• _TEXT FOR ANALYSIS_:
Update, 5/16: From Indiewire‘s Eric Kohn: “Sciamma treats her protagonists with the same degree of intelligence allotted to characters twice their age, at once sympathizing with Marieme’s plight as the product of her troubled socioeconomic climate without pitying her. Nobody gives her an easy out; the movie’s suspense expertly builds out of her own process of sussing out the options at her disposal.”
And here’s the front page of today’s Libération:
Update, 5/17. Viewing (9’01”). Cineuropa interviews Sciamma—in English.
Update, 5/18: “Though ostensibly about identity and the pains of growing up, this is above all a film about the oppressive boredom of suburban teenagedom,” writes Adam Woodward at Little White Lies. “Marieme is a prisoner without parole, stuck between an unsympathetic brother, the boy she has eyes for and her goading peers, for whom she takes on a rival gang member in a brutal car-park cat fight from which she emerges victorious, thus galvanizing seemingly most of the young black girls in her home town. When she notices her younger sister following suit, however, old Marieme snaps back into focus. If Marieme’s transition from butter-wouldn’t-melt virgin to knife-wielding slut is unconvincing, and her consequent redemption feels even more forced and unconvincing.”
Update, 5/19: “Importantly, Sciamma, who in 2007 made an equally charming girls-growing-up movie called Water Lilies, has a wonderful sense of watchfulness, as both a filmmaker and a storyteller,” writes Wesley Morris at Grantland. “There’s a really good tracking shot in which more than a dozen players in a girls football league enjoy a rowdy postgame stroll home that ends when they reach the entrance of their housing complex. The noise all but dies, and almost every girl walks to the entryway with her head cast down, until they’ve all fallen away, leaving only Vic. The film is built out of inspired touches like that…. But the rhythms and themes are like an old acquaintance you put up with because you need someone to talk to.”
Updates, 5/21: “Whether using her newfound switchblade for revenge (not what you’d think) or discovering her budding sexuality, Touré reveals herself to be a terrific, naturalistic talent (as are her three costars),” writes Aaron Hillis for Filmmaker, “and Sciamma’s sharp, graceful compositions could’ve had the film renamed Blue Is the Warmest Color for its distinctive palette alone.”
Sciamma “depicts social realism with a formally interesting edge,” writes Ben Croll at Twitch. “She knows that an expressive camera and an agile soundtrack are not the enemies of deeper truth (after a week of handheld cameras and natural soundscapes, for which I am deeply grateful). She’s smart enough to know that no transformation, no social reconfiguration will ever solve Marieme/Vic’s problems. But she’s generous enough to leave us with a powerful last shot, assuring us that whatever complications arise, Marieme has the strength to push forward and push through.”

Saved entries
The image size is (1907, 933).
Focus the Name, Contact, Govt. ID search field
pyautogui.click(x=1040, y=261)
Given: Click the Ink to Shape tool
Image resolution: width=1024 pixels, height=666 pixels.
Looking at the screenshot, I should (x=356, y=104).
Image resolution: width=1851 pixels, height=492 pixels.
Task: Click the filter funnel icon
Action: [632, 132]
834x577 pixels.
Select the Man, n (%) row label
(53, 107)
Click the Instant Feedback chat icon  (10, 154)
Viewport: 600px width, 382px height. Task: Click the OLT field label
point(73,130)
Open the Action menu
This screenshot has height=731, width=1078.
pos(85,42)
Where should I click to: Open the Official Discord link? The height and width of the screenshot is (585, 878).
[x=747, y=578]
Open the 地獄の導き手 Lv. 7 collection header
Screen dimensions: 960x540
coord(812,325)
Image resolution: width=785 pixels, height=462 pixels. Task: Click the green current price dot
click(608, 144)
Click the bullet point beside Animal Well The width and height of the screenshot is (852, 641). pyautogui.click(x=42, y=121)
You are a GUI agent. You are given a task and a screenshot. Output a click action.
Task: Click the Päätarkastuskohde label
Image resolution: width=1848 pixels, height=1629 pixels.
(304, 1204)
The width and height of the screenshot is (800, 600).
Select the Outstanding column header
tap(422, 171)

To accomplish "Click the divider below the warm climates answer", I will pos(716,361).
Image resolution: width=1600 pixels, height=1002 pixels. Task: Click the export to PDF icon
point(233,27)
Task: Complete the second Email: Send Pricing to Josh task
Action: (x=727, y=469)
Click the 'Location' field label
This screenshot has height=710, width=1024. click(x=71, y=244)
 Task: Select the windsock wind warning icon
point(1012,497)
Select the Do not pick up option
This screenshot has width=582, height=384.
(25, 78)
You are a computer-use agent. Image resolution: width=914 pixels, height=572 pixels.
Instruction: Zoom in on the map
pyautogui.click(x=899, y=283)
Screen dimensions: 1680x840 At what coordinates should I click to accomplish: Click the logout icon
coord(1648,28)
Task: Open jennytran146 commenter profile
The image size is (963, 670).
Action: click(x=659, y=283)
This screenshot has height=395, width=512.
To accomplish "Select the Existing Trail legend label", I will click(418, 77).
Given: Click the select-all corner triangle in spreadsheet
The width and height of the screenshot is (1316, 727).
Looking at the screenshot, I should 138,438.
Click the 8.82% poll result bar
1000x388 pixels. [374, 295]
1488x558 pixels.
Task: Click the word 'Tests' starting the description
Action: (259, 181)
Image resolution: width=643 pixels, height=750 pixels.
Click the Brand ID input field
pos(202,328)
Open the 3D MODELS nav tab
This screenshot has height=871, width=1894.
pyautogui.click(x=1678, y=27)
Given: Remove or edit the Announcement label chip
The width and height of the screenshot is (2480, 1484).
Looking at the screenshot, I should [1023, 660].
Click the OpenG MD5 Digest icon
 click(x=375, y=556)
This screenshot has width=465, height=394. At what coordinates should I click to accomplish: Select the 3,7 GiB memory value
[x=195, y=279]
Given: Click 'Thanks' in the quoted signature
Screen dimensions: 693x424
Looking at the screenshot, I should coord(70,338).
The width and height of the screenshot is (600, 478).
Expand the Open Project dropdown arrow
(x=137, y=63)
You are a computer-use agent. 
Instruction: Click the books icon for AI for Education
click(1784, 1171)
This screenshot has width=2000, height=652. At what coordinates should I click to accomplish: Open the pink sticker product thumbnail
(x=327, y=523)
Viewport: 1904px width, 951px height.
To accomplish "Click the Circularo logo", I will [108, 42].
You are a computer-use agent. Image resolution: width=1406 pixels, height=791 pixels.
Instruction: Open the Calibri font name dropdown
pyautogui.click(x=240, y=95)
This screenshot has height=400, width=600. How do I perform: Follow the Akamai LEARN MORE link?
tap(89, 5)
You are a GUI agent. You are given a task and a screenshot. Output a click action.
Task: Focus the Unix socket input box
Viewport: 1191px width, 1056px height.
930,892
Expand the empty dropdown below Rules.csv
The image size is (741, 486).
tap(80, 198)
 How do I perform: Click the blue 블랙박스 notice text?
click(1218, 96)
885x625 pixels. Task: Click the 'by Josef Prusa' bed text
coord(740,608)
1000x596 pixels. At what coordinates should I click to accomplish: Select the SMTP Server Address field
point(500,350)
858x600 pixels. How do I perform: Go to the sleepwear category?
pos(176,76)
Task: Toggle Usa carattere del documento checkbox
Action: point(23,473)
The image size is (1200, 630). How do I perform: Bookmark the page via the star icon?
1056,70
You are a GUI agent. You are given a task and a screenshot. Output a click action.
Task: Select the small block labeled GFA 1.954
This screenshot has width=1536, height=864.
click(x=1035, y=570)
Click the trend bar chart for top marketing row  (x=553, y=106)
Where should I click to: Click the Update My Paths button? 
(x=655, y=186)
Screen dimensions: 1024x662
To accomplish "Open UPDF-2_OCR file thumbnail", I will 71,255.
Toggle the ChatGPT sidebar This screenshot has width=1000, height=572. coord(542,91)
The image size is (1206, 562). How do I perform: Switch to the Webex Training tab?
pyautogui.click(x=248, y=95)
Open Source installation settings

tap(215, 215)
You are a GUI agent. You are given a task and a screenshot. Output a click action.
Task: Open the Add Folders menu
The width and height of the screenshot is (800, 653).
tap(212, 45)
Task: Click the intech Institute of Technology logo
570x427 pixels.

• _STUDY QUESTIONS_:
a – In the film review roundup, what movie did Sciamma make in 2007?
b – Name every critic quoted by name in the film review roundup, along with the outlet each one wrote for.

• _PER-TASK OUTPUTS_:
a – Water Lilies

b –
Eric Kohn (Indiewire)
Adam Woodward (Little White Lies)
Wesley Morris (Grantland)
Aaron Hillis (Filmmaker)
Ben Croll (Twitch)